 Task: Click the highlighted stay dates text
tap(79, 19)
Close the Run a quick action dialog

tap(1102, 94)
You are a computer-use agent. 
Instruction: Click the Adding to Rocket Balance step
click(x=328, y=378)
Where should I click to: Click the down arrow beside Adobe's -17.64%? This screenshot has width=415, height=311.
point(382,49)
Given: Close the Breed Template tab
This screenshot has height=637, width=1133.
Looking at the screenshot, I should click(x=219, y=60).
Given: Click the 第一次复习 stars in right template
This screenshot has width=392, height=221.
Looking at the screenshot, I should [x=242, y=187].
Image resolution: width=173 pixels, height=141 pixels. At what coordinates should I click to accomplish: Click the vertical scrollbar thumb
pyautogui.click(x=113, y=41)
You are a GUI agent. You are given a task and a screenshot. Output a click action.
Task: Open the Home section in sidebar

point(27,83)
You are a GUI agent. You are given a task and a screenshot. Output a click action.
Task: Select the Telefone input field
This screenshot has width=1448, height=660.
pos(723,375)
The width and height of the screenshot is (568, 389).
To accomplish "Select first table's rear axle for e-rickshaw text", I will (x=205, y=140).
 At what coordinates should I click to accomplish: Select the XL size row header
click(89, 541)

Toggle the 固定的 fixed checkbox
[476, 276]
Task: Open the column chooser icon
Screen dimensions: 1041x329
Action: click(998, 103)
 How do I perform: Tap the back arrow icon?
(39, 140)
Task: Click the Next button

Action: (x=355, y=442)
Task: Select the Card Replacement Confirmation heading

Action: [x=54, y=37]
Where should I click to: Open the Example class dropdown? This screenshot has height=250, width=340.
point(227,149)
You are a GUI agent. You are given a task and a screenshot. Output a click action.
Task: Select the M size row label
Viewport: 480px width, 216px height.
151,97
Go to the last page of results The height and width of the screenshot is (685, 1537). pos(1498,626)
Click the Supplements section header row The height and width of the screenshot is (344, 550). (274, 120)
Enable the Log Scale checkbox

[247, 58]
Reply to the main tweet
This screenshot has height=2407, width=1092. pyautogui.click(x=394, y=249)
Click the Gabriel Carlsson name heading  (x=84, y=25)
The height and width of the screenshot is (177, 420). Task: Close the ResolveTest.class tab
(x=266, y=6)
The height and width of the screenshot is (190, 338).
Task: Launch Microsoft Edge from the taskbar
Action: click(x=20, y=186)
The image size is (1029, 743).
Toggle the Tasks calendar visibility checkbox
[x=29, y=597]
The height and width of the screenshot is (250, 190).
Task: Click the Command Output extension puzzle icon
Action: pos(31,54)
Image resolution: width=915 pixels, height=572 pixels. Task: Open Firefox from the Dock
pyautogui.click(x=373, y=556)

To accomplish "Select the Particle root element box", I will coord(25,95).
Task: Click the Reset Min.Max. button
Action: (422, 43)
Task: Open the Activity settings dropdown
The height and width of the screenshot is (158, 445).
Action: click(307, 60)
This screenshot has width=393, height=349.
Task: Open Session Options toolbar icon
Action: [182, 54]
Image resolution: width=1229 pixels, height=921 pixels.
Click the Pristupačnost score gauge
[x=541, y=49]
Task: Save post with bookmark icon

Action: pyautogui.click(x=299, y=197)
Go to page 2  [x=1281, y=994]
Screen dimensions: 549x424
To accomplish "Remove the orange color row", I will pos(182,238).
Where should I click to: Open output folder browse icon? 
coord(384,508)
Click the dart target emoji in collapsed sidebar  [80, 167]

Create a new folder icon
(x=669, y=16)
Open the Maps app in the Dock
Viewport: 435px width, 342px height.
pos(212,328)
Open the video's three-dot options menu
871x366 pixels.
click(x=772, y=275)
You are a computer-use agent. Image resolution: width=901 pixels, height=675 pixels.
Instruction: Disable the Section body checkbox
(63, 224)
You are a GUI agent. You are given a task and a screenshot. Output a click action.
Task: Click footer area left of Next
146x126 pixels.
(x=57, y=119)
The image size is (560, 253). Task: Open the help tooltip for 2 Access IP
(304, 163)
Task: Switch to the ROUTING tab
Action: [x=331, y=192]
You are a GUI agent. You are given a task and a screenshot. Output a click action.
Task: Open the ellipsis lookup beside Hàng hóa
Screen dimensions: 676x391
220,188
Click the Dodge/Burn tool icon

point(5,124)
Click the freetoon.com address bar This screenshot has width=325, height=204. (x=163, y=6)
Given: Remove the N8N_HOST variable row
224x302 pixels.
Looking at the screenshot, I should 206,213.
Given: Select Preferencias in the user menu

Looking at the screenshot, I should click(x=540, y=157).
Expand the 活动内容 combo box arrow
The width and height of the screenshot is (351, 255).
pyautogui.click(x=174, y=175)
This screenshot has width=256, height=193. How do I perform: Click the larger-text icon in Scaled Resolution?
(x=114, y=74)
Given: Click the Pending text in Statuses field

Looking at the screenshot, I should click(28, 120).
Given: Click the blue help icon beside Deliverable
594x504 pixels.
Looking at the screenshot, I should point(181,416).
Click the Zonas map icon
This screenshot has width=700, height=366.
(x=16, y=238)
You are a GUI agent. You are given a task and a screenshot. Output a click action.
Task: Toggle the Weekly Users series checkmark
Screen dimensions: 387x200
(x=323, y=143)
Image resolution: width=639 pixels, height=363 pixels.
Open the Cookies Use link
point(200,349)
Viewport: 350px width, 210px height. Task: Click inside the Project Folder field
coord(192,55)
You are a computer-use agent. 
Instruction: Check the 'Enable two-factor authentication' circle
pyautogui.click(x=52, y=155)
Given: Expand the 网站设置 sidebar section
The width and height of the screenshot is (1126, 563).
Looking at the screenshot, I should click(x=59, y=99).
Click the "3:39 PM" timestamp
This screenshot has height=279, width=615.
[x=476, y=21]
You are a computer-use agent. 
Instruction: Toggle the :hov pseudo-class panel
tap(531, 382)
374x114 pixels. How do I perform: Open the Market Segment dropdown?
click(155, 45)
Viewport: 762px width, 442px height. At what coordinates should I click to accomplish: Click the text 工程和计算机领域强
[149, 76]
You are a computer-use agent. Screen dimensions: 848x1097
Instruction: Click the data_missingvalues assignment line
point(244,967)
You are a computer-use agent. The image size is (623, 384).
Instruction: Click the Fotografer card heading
______________________________
» **WORK REQUIRED**:
Every line holding the string "Remove" should be copied here, so please find those lines in the data.

» **SOLUTION FOR THIS TASK**:
To accomplish "Remove the orange color row", I will pos(182,238).
Given: Remove the N8N_HOST variable row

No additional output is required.